This should be a very straightforward task to complete because this is one of the core resources that Puppet manages - the upgrading of packages. With that in mind, putting package { ‘puppet’: ensure => $version } in one of our base profiles would be all that was needed but alas it was not. In this blog I want to take you through the history, the bugs, the platforms and the edge-cases that make performing an in-place upgrade of Puppet a more complex task that it ought to be.

Debian

Like many, Ubuntu is our Debian derivative of choice for much of our newer production infrastructure. Debian, has the apt package management system and PuppetLabs provide the required deb packages as well as hosting their own apt repository to point our systems to. The main point of package management systems is that they take care of the dependency hell and the awkward upgrade paths all from within the confines of the package itself, and that is what happens with the PuppetLabs packages - great.

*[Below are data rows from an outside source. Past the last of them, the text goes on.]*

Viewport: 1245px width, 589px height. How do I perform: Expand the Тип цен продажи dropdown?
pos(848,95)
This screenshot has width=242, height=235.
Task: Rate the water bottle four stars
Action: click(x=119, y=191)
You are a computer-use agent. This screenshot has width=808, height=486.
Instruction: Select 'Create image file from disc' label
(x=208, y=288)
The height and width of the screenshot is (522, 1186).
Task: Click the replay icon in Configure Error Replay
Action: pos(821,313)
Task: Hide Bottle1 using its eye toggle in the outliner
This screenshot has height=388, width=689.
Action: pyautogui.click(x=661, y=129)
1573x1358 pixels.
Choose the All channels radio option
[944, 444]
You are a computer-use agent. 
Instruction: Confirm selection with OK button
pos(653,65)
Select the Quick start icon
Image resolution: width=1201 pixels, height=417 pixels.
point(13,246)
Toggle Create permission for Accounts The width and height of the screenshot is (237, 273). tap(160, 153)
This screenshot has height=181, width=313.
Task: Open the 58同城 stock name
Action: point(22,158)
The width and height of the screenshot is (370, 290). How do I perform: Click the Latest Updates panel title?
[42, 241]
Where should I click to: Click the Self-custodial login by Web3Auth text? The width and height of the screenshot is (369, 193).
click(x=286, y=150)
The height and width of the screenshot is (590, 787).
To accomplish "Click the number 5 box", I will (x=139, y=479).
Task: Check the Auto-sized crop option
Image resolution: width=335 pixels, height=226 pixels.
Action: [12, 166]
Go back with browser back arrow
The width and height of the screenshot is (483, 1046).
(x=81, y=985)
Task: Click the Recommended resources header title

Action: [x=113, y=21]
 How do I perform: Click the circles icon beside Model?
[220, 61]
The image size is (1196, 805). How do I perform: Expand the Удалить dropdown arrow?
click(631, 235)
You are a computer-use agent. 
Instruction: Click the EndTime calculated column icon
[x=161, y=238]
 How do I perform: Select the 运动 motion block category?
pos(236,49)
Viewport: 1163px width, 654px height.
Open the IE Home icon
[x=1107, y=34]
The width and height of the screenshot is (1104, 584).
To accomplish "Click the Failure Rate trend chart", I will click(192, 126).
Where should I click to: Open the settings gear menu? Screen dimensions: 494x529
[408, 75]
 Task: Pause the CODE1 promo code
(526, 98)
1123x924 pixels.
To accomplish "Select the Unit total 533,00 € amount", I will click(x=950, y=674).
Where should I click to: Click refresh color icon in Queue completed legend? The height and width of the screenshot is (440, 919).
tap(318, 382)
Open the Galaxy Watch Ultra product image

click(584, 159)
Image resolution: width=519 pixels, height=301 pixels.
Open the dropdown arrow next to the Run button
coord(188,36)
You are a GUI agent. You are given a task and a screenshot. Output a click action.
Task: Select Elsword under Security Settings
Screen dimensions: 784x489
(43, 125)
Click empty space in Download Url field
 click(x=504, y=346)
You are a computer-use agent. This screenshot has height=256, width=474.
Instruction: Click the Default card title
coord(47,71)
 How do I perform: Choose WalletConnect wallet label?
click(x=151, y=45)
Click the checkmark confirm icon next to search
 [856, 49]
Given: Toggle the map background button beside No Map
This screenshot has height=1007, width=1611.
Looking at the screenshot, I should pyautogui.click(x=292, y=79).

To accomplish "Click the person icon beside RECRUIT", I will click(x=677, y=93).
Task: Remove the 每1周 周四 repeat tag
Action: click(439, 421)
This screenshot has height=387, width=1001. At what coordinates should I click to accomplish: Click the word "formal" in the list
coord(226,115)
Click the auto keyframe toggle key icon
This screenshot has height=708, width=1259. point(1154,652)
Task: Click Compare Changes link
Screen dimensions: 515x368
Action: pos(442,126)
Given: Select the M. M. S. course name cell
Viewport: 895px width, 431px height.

The problem that we had in some of our systems was that they had been built without the PuppetLabs apt repository. This means that they picked up a slightly older version of the Puppet packages from the main Ubuntu distribution repositories and didn’t have access to the newer versions of the Puppet packages. Ok, so we solved that with the following code:

  exec { 'rm_duplicate_puppet_source':
    path    => '/usr/local/bin:/bin:/usr/bin',
    command => 'sed -i \'s:deb\ http\:\/\/apt.puppetlabs.com\/ precise main::\' /etc/apt/sources.list',
    onlyif  => 'grep \'deb http://apt.puppetlabs.com/ precise main\' /etc/apt/sources.list',
  }

  apt::source { 'puppetlabs':
    location    => 'http://apt.puppetlabs.com',
    repos       => 'main dependencies',
    key         => '4BD6EC30',
    key_content => template('puppetversion/puppetlabs.gpg'),
    require     => Exec['rm_duplicate_puppet_source']
  }

We're making use of the puppetlabs/apt module here. This removes the old reference and adding in the new apt source. Then we just add the package and ensure the version we’re upgrading. Perfect.

RedHat

Same problem different OS family - this time we had some older CentOS machines that needed fixing. Thankfully there is also a module stahnma/puppetlabs_yum for the yum repositories. Add that in, add the package resource and start upgrading. Phew! This seems like it’s getting easier.

Windows

Many of you will be following the work of OpenTable closely because of our work with Puppet on Windows. We have a pretty large Windows infrastructure, with a wide range of client and server versions deployed ranging from 2012 R2 all the way back to the historic times of 2003. Windows also has its own package format, the msi, and PuppetLabs also provides all versions of Puppet packaged as msi files.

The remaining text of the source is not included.